Od wieży szybko dojdziemy do rynku, gdzie spotkamy Szklanego Anioła, który jest nieuzbrojoną wersją Michała Anioła i stoi na rynku od 2010 roku. Stare opowieści mówią, że dawno dawno temu w tym miejscu ponoć znajdzował się pręgież, a nieopodal był szafot, na który skazańcy maszerowali dzisiejszą uliczką Korte Ademhalingssteeg. Mówi się, że jak ktoś nie zrobił sobie zdjęcia pod aniołem to nie był w Zwolle... 



Normalna wersja Michała Anioła znajduje się tuż obok na wieży gotyckiego  Kościoła Świętego Michała. Zaś święty ten jest patronem miasta.

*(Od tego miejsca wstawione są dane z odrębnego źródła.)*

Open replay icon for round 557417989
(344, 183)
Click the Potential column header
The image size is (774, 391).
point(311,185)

Tuż obok kościoła i Anioła jest anielska knajpeczka De Engel i tam właśnie zaserowowano nam iście królewskie śniadanie, które wykupiliśmy wraz z noclegiem. Nie obyło się bez heheszków, bo sery i wędlinę podano nam na sznurze przypięte spinaczami, z czego podśmiewał się pan śniadający obok razem ze swoim psem. A pies jak to pies (rasa a la mała krowa) przystawił nos do naszego "prania" i zaczął się oblizywać. Pan kilka razy musiał go wołać, zanim Pan Pies zdecydował się posłuchać. Inni a my z nimi nieźle się uchachaliśmy.

nasze śniadanko



Nie daleko od rynku jest słynna "pieprzniczka", czyli Peperbus, czyli wieża Bazyliki Matki Boskiej Wniebowziętej, która wyraźnie góruje nad całą resztą zabudowań. 

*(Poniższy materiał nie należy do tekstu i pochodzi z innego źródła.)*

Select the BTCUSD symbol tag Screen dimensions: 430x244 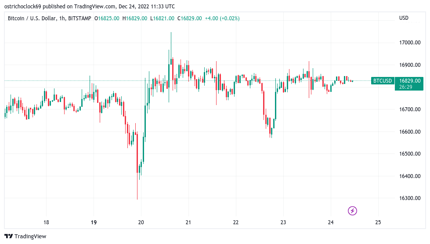click(x=382, y=81)
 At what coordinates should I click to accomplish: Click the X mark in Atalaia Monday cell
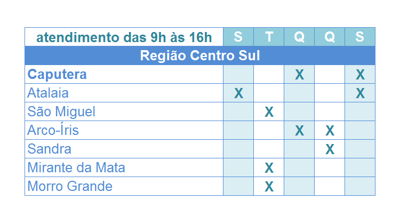click(x=238, y=93)
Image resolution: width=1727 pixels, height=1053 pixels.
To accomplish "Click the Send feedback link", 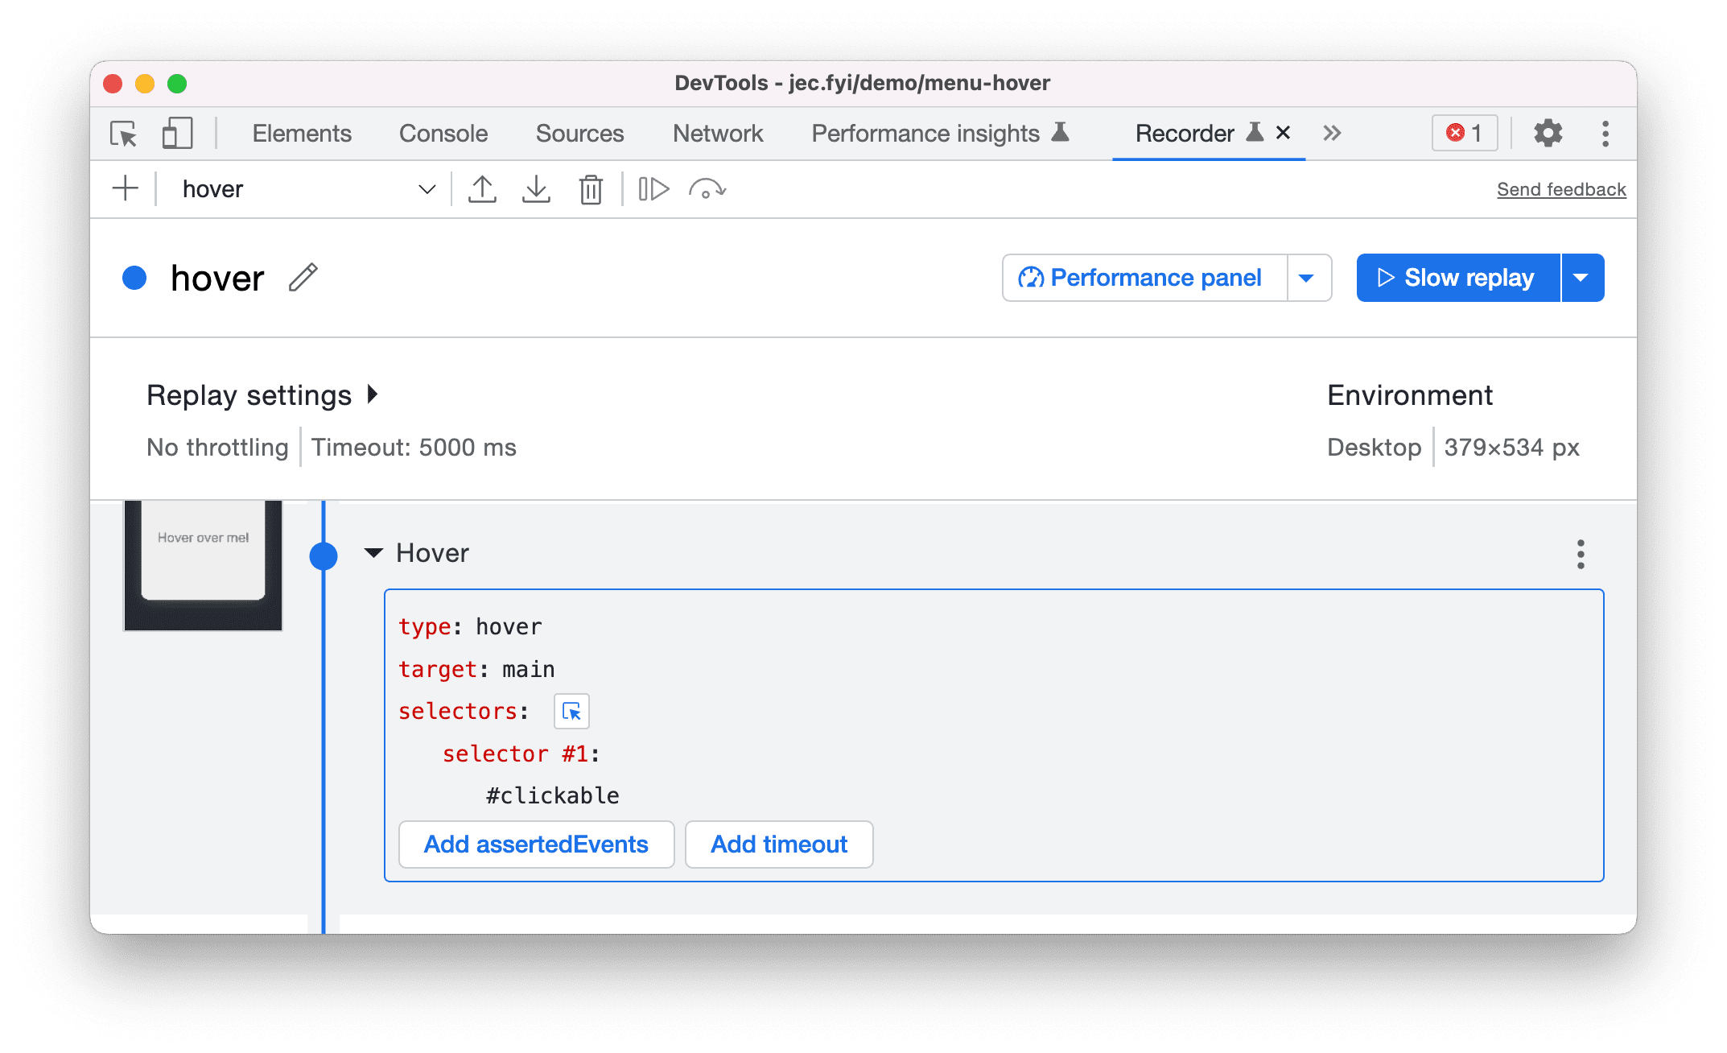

Z rynku nie daleko mamy do muzeum De Fundatie. Dla nas interesujące było ono głównie z wierzchu, bo budynek jest dosyć oryginalny i przyciągający wzrok. Na sztuce się nie znam ani za bardzo nie interesuję, więc nawet mi nie przyszło do głowy, by wchodzić do środka.

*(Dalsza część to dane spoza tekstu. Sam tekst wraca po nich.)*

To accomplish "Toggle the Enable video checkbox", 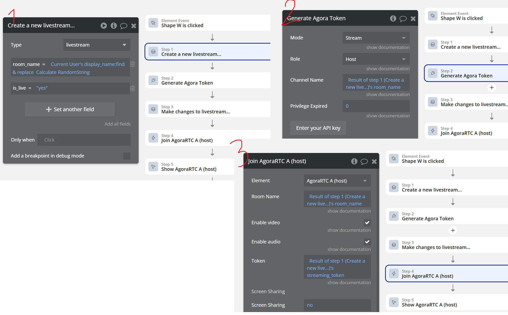I will [367, 223].
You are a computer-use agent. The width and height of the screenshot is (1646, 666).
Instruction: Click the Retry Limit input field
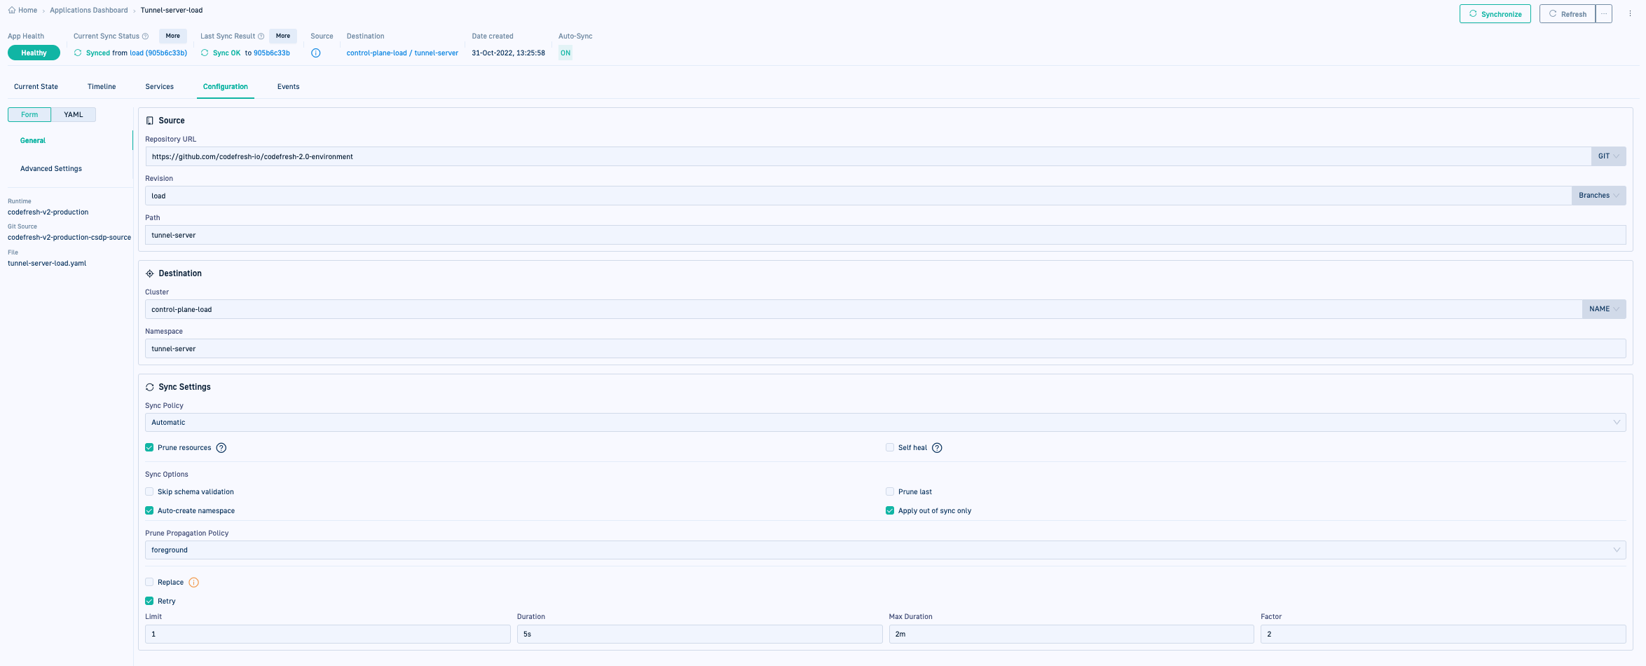pos(327,634)
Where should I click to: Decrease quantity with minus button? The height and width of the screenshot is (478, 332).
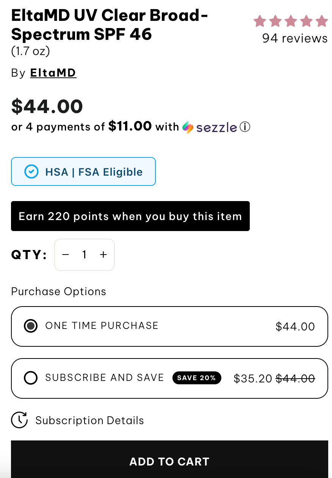click(x=66, y=255)
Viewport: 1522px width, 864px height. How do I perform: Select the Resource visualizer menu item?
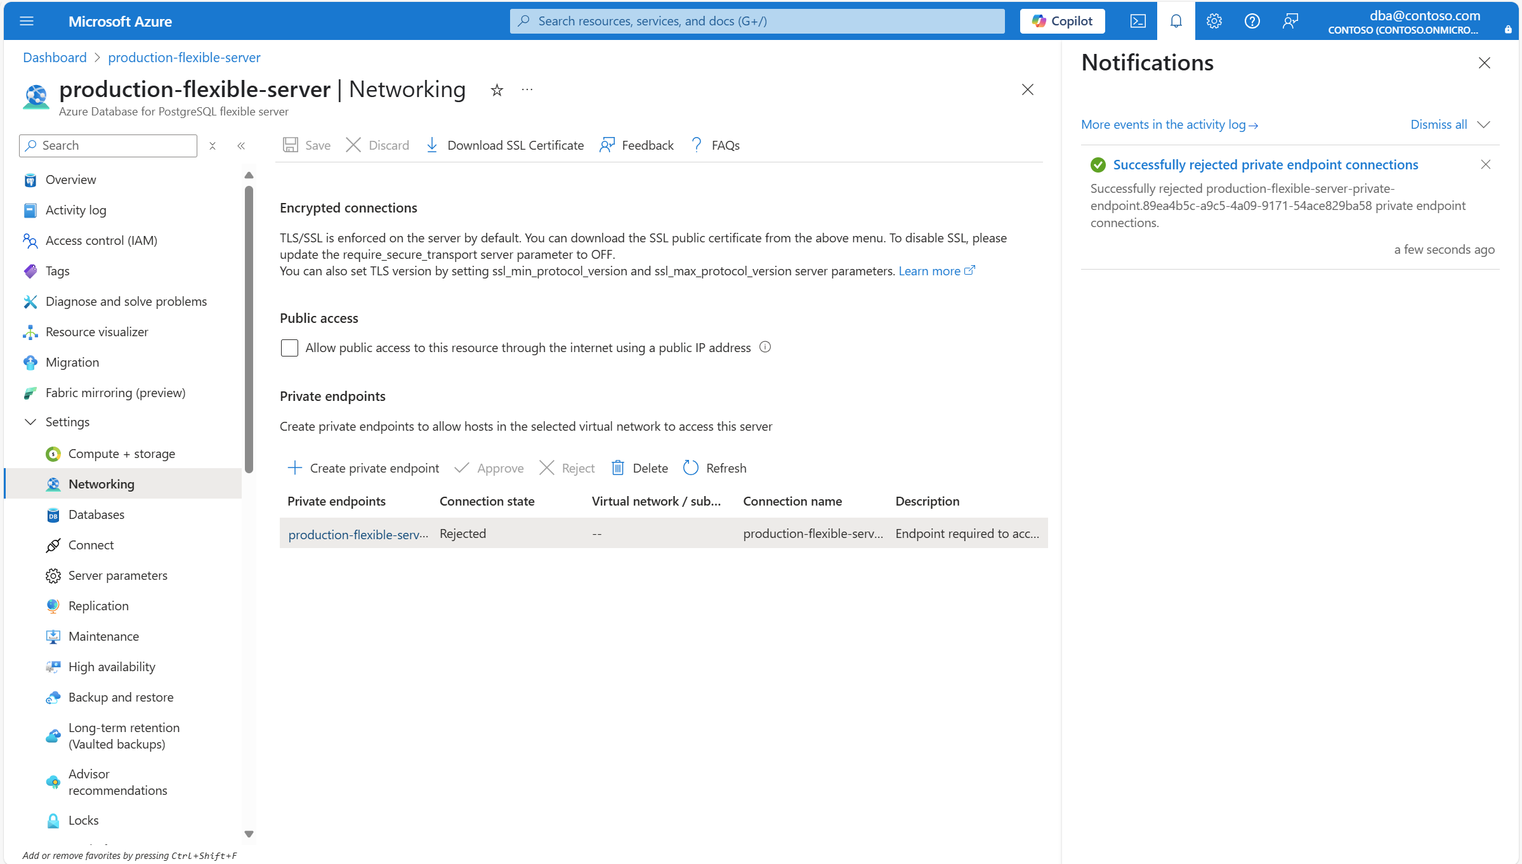(x=96, y=331)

Z ciekawszych obiektów wymienić jeszcze należy bez wątpienia Sassenpoort, niegdysiejsza brama miasta.



Dalej pokażę obrazki, znaczy zdjęcia z naszej wycieczki. Na koniec muszę jeszcze wspomnieć naszą podróż powrotną, bo i ta nie przebiegła wedle planu. W Zwolle wsiadłyśmy w pociąg do Rotterdamu, gdzie miałyśmy się przesiąść. W trakcie podróży poinformowano nas, że pociąg jedzie tylko do Goudy, gdyż jakiś inny pociąg się rozkraczył na torach i przejazd jest utrudniony, bo jeden tor jest zablokowany, co znaczy że tylko niektóre pociągi jadą do Rotterdamu. Ten akurat NIE JEDZIE. Następny jedzie. Następny był za godzinę.